[Date Prev][Date Next][Thread Prev][Thread Next][Date Index][Thread Index]

[netCDF #UZM-707371]: Possible problem with zlib on OS X



> Hello,
>
> I have a quick question about netCDF4 on OS X. Specifically, the
> performance of reading netCDF4 files. This appears to be extremely
> slow; in the following (approximate) timings, I am using a GHRSST
> format AMSRE SST file in netCDF3 format (amsre.nc3) and the same file
> converted manually to a netCDF4 file (with zlib on, shuffle on and
> chunking off), called amsre.nc4.
>
> I have BOTH the nc3 and nc4 libraries and utillities installed (so I
> call them ncdump3 / ncdump4....)
>
> Time to ncdump3 amsre.nc3 -> about 1 second
> Time to ncdump4 amsre.nc4 (with zlib off) -> about 2 seconds
> Time to ncdump4 amsre.nc4 (with zlib on) -> 4 MINUTES!!!!!!
> Time to gzip amsre.nc3 -> about 1 second
>
> Clearly, there is a problem with the zlib implementation on my version
> of netCDF4 (4.0.3-beta).

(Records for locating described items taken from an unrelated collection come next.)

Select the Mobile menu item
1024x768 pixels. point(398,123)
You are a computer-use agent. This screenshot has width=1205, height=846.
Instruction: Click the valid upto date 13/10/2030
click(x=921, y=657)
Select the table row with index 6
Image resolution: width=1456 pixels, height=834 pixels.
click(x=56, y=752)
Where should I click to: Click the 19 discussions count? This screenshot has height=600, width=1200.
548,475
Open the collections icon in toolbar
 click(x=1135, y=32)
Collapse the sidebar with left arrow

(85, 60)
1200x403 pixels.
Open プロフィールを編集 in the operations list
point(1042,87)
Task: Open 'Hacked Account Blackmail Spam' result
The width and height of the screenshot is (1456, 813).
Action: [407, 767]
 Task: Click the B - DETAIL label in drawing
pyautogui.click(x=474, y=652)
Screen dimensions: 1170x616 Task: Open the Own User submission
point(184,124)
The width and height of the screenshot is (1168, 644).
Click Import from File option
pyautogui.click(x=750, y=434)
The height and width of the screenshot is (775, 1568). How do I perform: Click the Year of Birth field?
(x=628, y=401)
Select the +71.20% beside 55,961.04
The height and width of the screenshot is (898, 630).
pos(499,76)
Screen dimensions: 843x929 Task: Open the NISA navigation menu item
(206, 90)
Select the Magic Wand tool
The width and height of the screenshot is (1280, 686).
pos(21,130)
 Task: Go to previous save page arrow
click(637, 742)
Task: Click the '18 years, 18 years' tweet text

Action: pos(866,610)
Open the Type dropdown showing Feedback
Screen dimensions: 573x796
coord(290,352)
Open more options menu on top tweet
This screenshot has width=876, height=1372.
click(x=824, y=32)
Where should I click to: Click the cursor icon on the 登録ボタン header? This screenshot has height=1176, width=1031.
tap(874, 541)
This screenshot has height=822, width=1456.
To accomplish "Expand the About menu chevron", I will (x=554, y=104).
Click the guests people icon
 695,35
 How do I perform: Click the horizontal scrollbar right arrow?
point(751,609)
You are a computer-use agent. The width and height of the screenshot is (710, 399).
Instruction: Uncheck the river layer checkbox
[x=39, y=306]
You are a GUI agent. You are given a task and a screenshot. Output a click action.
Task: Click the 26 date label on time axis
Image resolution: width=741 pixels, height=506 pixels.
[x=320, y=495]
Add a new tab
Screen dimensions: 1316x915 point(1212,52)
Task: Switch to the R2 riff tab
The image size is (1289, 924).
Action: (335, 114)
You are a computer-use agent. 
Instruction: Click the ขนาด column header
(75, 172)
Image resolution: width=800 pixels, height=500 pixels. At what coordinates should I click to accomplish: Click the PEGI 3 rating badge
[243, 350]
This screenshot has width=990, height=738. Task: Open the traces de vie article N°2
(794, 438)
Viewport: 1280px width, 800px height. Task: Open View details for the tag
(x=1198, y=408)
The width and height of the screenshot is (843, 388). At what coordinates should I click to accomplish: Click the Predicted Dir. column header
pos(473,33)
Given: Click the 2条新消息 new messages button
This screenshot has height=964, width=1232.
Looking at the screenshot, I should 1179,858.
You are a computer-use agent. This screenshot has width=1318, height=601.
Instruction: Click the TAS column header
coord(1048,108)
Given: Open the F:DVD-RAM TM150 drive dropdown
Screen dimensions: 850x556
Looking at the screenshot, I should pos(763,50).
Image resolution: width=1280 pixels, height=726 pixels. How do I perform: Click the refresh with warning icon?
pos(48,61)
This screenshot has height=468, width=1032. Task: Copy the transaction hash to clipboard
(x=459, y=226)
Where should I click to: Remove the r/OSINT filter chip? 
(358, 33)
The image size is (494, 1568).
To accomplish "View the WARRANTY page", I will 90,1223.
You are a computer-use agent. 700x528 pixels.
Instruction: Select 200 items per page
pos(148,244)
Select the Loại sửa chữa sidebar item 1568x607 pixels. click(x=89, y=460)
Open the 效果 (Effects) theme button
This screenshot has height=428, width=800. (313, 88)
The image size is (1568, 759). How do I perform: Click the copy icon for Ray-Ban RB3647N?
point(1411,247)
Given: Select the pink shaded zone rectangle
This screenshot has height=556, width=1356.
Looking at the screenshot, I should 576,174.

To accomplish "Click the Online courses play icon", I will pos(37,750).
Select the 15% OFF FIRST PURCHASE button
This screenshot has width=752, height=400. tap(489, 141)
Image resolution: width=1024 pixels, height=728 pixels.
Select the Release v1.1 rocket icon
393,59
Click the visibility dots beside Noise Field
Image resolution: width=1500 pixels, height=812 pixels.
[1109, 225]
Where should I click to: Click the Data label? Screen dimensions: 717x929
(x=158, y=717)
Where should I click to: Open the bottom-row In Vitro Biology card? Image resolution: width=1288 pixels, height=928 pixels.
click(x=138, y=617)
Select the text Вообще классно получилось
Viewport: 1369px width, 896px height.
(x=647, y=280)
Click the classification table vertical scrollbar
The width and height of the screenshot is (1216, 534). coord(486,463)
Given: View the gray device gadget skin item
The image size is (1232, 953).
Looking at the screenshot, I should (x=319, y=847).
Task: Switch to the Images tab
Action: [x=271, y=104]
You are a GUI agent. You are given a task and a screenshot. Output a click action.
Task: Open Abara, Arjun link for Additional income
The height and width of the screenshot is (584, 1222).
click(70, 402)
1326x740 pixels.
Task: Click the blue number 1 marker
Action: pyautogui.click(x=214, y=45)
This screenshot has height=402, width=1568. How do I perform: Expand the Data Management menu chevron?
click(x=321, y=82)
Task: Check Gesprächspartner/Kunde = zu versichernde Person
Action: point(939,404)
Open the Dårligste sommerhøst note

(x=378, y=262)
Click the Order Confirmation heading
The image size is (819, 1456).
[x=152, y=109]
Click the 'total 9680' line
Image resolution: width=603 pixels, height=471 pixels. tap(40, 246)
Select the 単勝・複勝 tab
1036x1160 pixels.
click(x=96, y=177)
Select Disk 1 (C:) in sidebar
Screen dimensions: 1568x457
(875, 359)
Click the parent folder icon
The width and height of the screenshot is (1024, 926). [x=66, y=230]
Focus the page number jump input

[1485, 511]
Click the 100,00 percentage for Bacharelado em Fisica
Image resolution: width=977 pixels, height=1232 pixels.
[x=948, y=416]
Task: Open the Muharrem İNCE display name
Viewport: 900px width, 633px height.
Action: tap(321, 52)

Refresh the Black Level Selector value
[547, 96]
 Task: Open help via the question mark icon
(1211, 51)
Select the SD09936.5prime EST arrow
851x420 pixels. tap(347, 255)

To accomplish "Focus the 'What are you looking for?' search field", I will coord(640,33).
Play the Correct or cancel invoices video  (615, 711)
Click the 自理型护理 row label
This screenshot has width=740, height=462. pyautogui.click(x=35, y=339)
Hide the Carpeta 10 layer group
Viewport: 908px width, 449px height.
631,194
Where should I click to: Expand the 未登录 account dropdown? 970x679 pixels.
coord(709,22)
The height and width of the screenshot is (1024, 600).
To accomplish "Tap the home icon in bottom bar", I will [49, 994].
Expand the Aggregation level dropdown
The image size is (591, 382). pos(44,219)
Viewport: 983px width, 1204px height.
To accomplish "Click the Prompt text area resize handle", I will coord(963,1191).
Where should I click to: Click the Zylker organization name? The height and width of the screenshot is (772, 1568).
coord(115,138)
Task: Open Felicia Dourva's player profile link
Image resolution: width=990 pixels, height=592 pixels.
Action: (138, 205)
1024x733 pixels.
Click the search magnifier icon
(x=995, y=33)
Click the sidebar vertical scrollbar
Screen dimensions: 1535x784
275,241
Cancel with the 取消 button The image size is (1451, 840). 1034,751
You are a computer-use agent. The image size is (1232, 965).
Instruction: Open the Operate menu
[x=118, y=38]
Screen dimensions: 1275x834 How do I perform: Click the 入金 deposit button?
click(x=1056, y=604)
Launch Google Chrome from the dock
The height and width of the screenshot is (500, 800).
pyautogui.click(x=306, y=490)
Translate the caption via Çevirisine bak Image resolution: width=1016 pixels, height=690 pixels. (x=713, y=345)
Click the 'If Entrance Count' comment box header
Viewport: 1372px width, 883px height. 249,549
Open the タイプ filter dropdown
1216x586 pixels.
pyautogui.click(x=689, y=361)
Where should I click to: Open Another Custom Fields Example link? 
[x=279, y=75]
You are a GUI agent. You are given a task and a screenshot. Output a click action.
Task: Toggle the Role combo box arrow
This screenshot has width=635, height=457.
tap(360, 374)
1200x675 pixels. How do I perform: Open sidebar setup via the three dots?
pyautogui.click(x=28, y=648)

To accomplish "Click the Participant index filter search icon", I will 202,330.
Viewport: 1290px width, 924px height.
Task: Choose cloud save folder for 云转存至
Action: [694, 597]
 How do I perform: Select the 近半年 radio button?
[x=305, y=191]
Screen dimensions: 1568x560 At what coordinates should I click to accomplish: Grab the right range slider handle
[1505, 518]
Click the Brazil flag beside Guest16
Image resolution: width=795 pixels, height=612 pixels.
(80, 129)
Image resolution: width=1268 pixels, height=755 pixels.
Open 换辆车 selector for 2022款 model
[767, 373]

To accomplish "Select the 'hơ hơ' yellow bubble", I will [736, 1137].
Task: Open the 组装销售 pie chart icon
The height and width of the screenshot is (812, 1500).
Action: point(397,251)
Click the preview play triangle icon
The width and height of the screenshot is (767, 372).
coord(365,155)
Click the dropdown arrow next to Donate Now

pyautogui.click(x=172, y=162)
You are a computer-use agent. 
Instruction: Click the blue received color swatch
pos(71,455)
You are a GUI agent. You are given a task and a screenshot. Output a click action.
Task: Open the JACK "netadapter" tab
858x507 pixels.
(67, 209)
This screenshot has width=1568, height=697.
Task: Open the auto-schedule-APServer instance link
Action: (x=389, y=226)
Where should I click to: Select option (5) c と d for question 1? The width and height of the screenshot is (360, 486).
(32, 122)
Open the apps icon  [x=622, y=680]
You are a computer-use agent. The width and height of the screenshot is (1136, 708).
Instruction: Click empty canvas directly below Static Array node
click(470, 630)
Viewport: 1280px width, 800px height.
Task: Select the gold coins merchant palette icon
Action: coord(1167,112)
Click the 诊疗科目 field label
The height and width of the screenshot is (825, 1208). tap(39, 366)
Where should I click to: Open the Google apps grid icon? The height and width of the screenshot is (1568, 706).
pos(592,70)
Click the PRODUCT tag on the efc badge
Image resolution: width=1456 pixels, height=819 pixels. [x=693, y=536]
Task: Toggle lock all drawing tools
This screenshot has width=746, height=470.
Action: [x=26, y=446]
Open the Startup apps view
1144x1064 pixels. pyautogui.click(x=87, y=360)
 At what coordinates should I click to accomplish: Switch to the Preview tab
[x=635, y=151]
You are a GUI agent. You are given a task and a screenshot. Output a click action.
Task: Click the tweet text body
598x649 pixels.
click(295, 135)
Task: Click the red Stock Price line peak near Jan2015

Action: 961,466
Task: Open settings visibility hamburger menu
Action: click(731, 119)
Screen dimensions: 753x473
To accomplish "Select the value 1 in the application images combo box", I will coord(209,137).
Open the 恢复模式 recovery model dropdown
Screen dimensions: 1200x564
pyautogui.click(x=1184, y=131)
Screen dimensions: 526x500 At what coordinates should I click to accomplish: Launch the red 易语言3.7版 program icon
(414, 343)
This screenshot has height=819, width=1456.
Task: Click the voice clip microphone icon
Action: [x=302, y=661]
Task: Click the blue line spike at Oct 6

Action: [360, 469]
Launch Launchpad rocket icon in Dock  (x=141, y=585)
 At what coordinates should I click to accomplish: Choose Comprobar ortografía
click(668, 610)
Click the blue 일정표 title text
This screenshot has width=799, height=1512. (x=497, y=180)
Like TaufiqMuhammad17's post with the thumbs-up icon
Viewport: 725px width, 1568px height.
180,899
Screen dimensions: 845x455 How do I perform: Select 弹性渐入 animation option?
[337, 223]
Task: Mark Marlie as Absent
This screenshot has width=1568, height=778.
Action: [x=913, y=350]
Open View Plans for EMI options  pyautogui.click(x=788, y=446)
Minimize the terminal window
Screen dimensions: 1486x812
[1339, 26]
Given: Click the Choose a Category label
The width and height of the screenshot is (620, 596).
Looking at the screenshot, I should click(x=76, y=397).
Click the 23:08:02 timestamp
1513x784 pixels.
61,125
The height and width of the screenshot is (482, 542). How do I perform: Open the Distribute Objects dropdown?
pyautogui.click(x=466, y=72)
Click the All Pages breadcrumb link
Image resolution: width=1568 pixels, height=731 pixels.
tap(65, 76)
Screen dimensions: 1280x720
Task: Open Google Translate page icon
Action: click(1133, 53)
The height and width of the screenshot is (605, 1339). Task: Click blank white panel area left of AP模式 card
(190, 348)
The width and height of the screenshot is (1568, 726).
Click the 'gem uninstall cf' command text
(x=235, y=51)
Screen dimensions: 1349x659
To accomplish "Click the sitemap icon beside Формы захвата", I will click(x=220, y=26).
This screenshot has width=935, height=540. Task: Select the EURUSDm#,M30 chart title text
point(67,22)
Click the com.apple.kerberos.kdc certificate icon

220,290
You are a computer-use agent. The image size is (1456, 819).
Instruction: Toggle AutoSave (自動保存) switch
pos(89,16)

It takes about 300 times longer to read the
> netCDF4 file with the ncdump4, than to convert it to netCDF3 and read
> it from there!
>
> I am using netcdf3 (3.6.3), apple OS X 10.5.6 (intel)
>
> I don't doubt that I have just missed something, but just in case, I
> thought I should report this.
>
> Do have any suggestions?
>
> Many thanks
>
> Dave Poulter
>
> David J. S. Poulter, Satellite Oceanographer
> National Oceanography Centre, Southampton
> European Way, Southampton, SO14 3ZH, UK
> Tel: +44(0)23 80596107
> E-mail: address@hidden
>

Howdy David!

I believe you should be getting much better performance.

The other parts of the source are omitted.